##### Available data #####
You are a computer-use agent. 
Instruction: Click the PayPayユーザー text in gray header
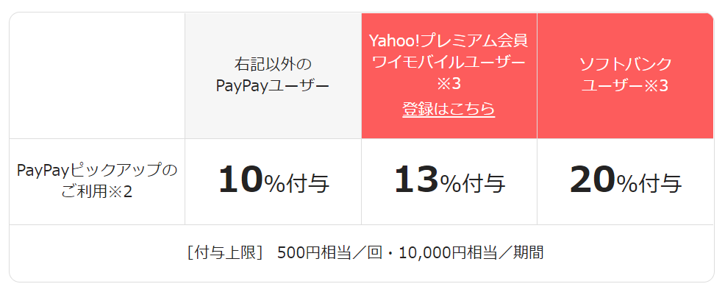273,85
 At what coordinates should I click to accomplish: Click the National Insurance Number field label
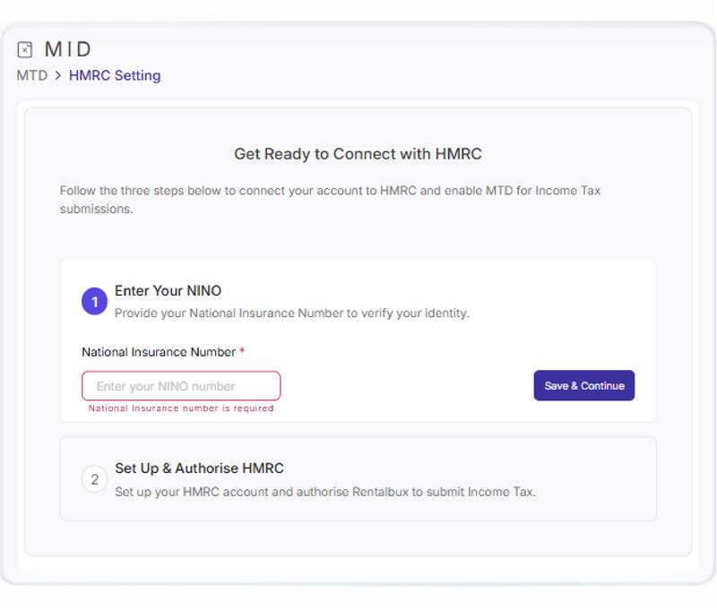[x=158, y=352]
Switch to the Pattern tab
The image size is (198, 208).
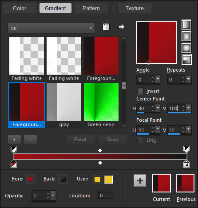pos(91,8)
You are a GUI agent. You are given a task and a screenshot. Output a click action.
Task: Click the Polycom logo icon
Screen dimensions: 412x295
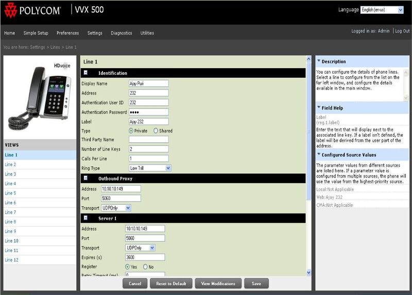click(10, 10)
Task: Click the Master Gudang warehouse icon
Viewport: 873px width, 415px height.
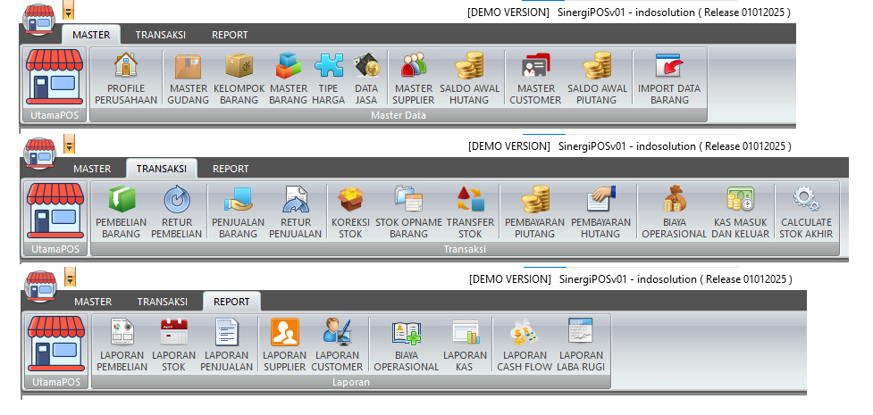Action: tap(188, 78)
#####
» **Task description**
Please retype, exactly and only, the lines from the one holding "Switch to the Pattern tab" to the end of the entries, both ends included, without any pictures.

» **Result**
Switch to the Pattern tab
The image size is (198, 208).
pos(91,8)
You are a GUI agent. You are given a task and a screenshot. Output a click action.
Task: Click the Polycom logo icon
Screen dimensions: 412x295
click(10, 10)
Task: Click the Master Gudang warehouse icon
Viewport: 873px width, 415px height.
Action: tap(188, 78)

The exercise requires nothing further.